» **Records contained in a dataset**

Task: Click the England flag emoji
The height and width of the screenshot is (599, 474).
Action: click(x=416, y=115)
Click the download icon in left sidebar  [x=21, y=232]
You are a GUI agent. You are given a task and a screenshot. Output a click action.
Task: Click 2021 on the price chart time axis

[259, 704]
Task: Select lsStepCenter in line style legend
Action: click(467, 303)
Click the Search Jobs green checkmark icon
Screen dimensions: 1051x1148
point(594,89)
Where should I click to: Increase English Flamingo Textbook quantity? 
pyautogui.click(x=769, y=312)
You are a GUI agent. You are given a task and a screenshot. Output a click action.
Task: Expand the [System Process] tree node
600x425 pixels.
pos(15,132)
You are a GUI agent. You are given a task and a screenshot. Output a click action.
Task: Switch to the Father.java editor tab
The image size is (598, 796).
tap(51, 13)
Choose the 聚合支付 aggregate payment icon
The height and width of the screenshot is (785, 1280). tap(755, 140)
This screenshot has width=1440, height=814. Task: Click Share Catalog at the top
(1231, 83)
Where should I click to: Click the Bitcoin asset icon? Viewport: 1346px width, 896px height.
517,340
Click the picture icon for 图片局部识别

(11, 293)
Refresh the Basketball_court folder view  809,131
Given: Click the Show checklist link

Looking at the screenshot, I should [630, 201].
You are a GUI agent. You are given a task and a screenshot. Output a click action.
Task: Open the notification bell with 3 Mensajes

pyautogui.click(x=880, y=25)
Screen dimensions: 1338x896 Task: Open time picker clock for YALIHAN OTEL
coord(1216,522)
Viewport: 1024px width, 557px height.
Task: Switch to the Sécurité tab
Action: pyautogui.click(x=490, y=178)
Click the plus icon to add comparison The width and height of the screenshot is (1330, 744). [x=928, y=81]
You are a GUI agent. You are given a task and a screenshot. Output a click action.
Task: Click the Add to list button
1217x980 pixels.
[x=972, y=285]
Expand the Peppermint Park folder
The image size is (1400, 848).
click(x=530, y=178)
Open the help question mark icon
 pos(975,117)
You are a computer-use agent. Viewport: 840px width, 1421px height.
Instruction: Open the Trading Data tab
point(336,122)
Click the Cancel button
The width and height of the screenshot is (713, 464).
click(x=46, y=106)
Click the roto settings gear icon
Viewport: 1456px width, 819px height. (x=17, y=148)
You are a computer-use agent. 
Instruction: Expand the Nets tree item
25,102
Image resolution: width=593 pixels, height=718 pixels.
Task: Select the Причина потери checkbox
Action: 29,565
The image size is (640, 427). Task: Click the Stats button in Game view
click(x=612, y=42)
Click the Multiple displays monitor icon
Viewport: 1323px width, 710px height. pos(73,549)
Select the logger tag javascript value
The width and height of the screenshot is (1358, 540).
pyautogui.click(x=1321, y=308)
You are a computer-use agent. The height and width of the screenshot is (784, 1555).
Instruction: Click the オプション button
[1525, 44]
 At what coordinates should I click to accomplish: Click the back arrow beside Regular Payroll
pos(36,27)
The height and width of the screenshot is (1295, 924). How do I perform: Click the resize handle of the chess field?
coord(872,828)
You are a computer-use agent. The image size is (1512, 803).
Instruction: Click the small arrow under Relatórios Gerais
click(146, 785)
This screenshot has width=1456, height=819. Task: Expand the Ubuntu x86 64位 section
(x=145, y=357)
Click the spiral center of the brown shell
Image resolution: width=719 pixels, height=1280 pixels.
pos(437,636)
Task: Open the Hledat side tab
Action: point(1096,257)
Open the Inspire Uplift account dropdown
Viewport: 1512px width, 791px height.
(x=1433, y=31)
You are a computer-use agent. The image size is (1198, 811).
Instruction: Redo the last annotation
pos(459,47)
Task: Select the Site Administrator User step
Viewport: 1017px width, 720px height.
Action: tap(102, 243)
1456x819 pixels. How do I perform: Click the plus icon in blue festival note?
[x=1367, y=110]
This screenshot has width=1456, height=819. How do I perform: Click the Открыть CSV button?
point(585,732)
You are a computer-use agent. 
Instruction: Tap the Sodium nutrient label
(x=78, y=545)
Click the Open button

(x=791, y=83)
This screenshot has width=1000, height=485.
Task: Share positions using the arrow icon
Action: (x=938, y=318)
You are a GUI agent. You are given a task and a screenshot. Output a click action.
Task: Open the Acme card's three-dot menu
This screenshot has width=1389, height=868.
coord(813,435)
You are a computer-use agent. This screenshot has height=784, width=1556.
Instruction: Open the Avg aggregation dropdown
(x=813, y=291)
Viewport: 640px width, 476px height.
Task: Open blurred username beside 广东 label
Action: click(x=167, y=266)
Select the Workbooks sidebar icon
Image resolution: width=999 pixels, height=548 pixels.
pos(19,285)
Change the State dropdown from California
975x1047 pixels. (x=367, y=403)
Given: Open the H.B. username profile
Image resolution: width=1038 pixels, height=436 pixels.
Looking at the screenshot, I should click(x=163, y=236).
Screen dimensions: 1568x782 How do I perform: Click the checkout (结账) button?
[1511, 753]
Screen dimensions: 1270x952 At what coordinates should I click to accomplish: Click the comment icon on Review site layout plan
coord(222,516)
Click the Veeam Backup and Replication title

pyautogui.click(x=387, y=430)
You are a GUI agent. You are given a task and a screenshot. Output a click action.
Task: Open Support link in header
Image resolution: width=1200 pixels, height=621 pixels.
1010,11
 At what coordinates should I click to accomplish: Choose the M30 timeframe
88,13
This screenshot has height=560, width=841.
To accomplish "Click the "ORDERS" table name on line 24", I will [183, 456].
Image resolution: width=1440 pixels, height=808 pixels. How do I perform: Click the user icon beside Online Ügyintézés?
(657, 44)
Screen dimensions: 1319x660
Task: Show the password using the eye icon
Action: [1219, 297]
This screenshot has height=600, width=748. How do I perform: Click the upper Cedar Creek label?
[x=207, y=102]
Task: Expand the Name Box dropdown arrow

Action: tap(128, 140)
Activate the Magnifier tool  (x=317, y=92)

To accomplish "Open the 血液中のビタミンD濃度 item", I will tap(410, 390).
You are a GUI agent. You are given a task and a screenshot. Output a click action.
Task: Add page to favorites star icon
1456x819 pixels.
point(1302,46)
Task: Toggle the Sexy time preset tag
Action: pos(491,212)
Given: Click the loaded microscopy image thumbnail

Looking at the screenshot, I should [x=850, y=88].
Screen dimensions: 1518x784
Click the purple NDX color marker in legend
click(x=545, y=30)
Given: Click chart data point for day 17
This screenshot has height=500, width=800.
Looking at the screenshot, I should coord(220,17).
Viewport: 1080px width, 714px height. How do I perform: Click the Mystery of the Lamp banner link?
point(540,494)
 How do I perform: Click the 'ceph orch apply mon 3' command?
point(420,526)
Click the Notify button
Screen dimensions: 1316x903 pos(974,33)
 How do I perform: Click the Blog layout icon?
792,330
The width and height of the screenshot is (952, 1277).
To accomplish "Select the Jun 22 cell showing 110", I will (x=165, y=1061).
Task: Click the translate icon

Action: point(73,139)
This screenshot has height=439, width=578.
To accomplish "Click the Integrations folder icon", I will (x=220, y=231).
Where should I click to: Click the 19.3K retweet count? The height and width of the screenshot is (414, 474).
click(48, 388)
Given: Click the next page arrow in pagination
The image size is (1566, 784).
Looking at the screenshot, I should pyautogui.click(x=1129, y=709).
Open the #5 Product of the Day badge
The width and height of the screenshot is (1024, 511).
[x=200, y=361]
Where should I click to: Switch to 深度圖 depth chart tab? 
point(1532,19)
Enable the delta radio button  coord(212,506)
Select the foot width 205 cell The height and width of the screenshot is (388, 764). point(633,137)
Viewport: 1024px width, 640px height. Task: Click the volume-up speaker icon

» **GOAL OF THE EXERCISE**
Swap "GUI agent" for "interface agent" everywhere it occurs in the entries above, and reproduce them with nothing else changed.

» **RESPONSE TO THE EXERCISE**
Task: Click the England flag emoji
The height and width of the screenshot is (599, 474).
Action: click(x=416, y=115)
Click the download icon in left sidebar  [x=21, y=232]
You are a interface agent. You are given a task and a screenshot. Output a click action.
Task: Click 2021 on the price chart time axis

[259, 704]
Task: Select lsStepCenter in line style legend
Action: click(467, 303)
Click the Search Jobs green checkmark icon
Screen dimensions: 1051x1148
point(594,89)
Where should I click to: Increase English Flamingo Textbook quantity? 
pyautogui.click(x=769, y=312)
You are a interface agent. You are given a task and a screenshot. Output a click action.
Task: Expand the [System Process] tree node
600x425 pixels.
pos(15,132)
You are a interface agent. You are given a task and a screenshot. Output a click action.
Task: Switch to the Father.java editor tab
The image size is (598, 796).
tap(51, 13)
Choose the 聚合支付 aggregate payment icon
The height and width of the screenshot is (785, 1280). tap(755, 140)
This screenshot has width=1440, height=814. Task: Click Share Catalog at the top
(1231, 83)
Where should I click to: Click the Bitcoin asset icon? Viewport: 1346px width, 896px height.
517,340
Click the picture icon for 图片局部识别

(11, 293)
Refresh the Basketball_court folder view  809,131
Given: Click the Show checklist link

Looking at the screenshot, I should [630, 201].
You are a interface agent. You are given a task and a screenshot. Output a click action.
Task: Open the notification bell with 3 Mensajes

pyautogui.click(x=880, y=25)
Screen dimensions: 1338x896 Task: Open time picker clock for YALIHAN OTEL
coord(1216,522)
Viewport: 1024px width, 557px height.
Task: Switch to the Sécurité tab
Action: pyautogui.click(x=490, y=178)
Click the plus icon to add comparison The width and height of the screenshot is (1330, 744). [x=928, y=81]
You are a interface agent. You are given a task and a screenshot. Output a click action.
Task: Click the Add to list button
1217x980 pixels.
[x=972, y=285]
Expand the Peppermint Park folder
The image size is (1400, 848).
click(x=530, y=178)
Open the help question mark icon
 pos(975,117)
You are a computer-use agent. Viewport: 840px width, 1421px height.
Instruction: Open the Trading Data tab
point(336,122)
Click the Cancel button
The width and height of the screenshot is (713, 464).
click(x=46, y=106)
Click the roto settings gear icon
Viewport: 1456px width, 819px height. (x=17, y=148)
You are a computer-use agent. 
Instruction: Expand the Nets tree item
25,102
Image resolution: width=593 pixels, height=718 pixels.
Task: Select the Причина потери checkbox
Action: 29,565
The image size is (640, 427). Task: Click the Stats button in Game view
click(x=612, y=42)
Click the Multiple displays monitor icon
Viewport: 1323px width, 710px height. pos(73,549)
Select the logger tag javascript value
The width and height of the screenshot is (1358, 540).
pyautogui.click(x=1321, y=308)
You are a computer-use agent. The height and width of the screenshot is (784, 1555).
Instruction: Click the オプション button
[1525, 44]
 At what coordinates should I click to accomplish: Click the back arrow beside Regular Payroll
pos(36,27)
The height and width of the screenshot is (1295, 924). How do I perform: Click the resize handle of the chess field?
coord(872,828)
You are a computer-use agent. The image size is (1512, 803).
Instruction: Click the small arrow under Relatórios Gerais
click(146, 785)
This screenshot has width=1456, height=819. Task: Expand the Ubuntu x86 64位 section
(x=145, y=357)
Click the spiral center of the brown shell
Image resolution: width=719 pixels, height=1280 pixels.
pos(437,636)
Task: Open the Hledat side tab
Action: point(1096,257)
Open the Inspire Uplift account dropdown
Viewport: 1512px width, 791px height.
(x=1433, y=31)
You are a computer-use agent. The image size is (1198, 811).
Instruction: Redo the last annotation
pos(459,47)
Task: Select the Site Administrator User step
Viewport: 1017px width, 720px height.
Action: tap(102, 243)
1456x819 pixels. How do I perform: Click the plus icon in blue festival note?
[x=1367, y=110]
This screenshot has width=1456, height=819. How do I perform: Click the Открыть CSV button?
point(585,732)
You are a computer-use agent. 
Instruction: Tap the Sodium nutrient label
(x=78, y=545)
Click the Open button

(x=791, y=83)
This screenshot has width=1000, height=485.
Task: Share positions using the arrow icon
Action: (x=938, y=318)
You are a interface agent. You are given a task and a screenshot. Output a click action.
Task: Open the Acme card's three-dot menu
This screenshot has width=1389, height=868.
coord(813,435)
You are a computer-use agent. This screenshot has height=784, width=1556.
Instruction: Open the Avg aggregation dropdown
(x=813, y=291)
Viewport: 640px width, 476px height.
Task: Open blurred username beside 广东 label
Action: click(x=167, y=266)
Select the Workbooks sidebar icon
Image resolution: width=999 pixels, height=548 pixels.
pos(19,285)
Change the State dropdown from California
975x1047 pixels. (x=367, y=403)
Given: Open the H.B. username profile
Image resolution: width=1038 pixels, height=436 pixels.
Looking at the screenshot, I should click(x=163, y=236).
Screen dimensions: 1568x782 How do I perform: Click the checkout (结账) button?
[1511, 753]
Screen dimensions: 1270x952 At what coordinates should I click to accomplish: Click the comment icon on Review site layout plan
coord(222,516)
Click the Veeam Backup and Replication title

pyautogui.click(x=387, y=430)
You are a interface agent. You are given a task and a screenshot. Output a click action.
Task: Open Support link in header
Image resolution: width=1200 pixels, height=621 pixels.
1010,11
 At what coordinates should I click to accomplish: Choose the M30 timeframe
88,13
This screenshot has height=560, width=841.
To accomplish "Click the "ORDERS" table name on line 24", I will [183, 456].
Image resolution: width=1440 pixels, height=808 pixels. How do I perform: Click the user icon beside Online Ügyintézés?
(657, 44)
Screen dimensions: 1319x660
Task: Show the password using the eye icon
Action: [1219, 297]
This screenshot has height=600, width=748. How do I perform: Click the upper Cedar Creek label?
[x=207, y=102]
Task: Expand the Name Box dropdown arrow

Action: tap(128, 140)
Activate the Magnifier tool  (x=317, y=92)

To accomplish "Open the 血液中のビタミンD濃度 item", I will tap(410, 390).
You are a interface agent. You are given a task and a screenshot. Output a click action.
Task: Add page to favorites star icon
1456x819 pixels.
point(1302,46)
Task: Toggle the Sexy time preset tag
Action: pos(491,212)
Given: Click the loaded microscopy image thumbnail

Looking at the screenshot, I should [x=850, y=88].
Screen dimensions: 1518x784
Click the purple NDX color marker in legend
click(x=545, y=30)
Given: Click chart data point for day 17
This screenshot has height=500, width=800.
Looking at the screenshot, I should coord(220,17).
Viewport: 1080px width, 714px height. How do I perform: Click the Mystery of the Lamp banner link?
point(540,494)
 How do I perform: Click the 'ceph orch apply mon 3' command?
point(420,526)
Click the Notify button
Screen dimensions: 1316x903 pos(974,33)
 How do I perform: Click the Blog layout icon?
792,330
The width and height of the screenshot is (952, 1277).
To accomplish "Select the Jun 22 cell showing 110", I will (x=165, y=1061).
Task: Click the translate icon

Action: point(73,139)
This screenshot has height=439, width=578.
To accomplish "Click the Integrations folder icon", I will (x=220, y=231).
Where should I click to: Click the 19.3K retweet count? The height and width of the screenshot is (414, 474).
click(48, 388)
Given: Click the next page arrow in pagination
The image size is (1566, 784).
Looking at the screenshot, I should pyautogui.click(x=1129, y=709).
Open the #5 Product of the Day badge
The width and height of the screenshot is (1024, 511).
[x=200, y=361]
Where should I click to: Switch to 深度圖 depth chart tab? 
point(1532,19)
Enable the delta radio button  coord(212,506)
Select the foot width 205 cell The height and width of the screenshot is (388, 764). point(633,137)
Viewport: 1024px width, 640px height. Task: Click the volume-up speaker icon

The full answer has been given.